The h() method is a Rails helper function that removes HTML tags. It's a safety thing.
Finally, params() is a method in Rails that gives you access to GET and POST parameters. It's actually wrapping a hash GET and POST parameters are symbolized to reduce memory (symbols are only defined once, whereas a string like "foo" is a new object every time.)
So, params[:chat_input] retrieves the value from the previous request's GET or POST parameters, and in your case it looks like it's just displaying and sanitizing them.
Hope that helps!
It's just interpolating a value inside a string.
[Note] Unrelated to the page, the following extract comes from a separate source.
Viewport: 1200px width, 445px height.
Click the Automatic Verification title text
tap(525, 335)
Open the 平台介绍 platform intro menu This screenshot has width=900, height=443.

The :chat_input is a symbol, it's used in place of a string because symbols are only created once.
h(something)
or
h something
since ruby does not force the use of (), is a function available in rails that converts the parameter to a "safe HTML" string avoiding interpreting the possible HTML code inside of the 'something' variable.
"#{x}"
in ruby means converting the x variable to a string and placing it in the new string for example:
"#{host}:#{port}"
will place the value of host and the value of port into the new string formed by the "", in a way that if host is "localhost" and port is 30 the result string will be "localhost:30"
params is a special rails hash that contains the post/get parameters passed to the controller method being executed
another detail is that in ruby a method always returns the last evaluated expression
so the method
def test
"#{h params[:chat_input]}"
end
will return a string that has the HTML-safe value of the post/get parameter chat_input
holy crap, is that from chat_sandbox by any chance?
if so, let me know if you need any help $)
I'm hoping to update that code here soon.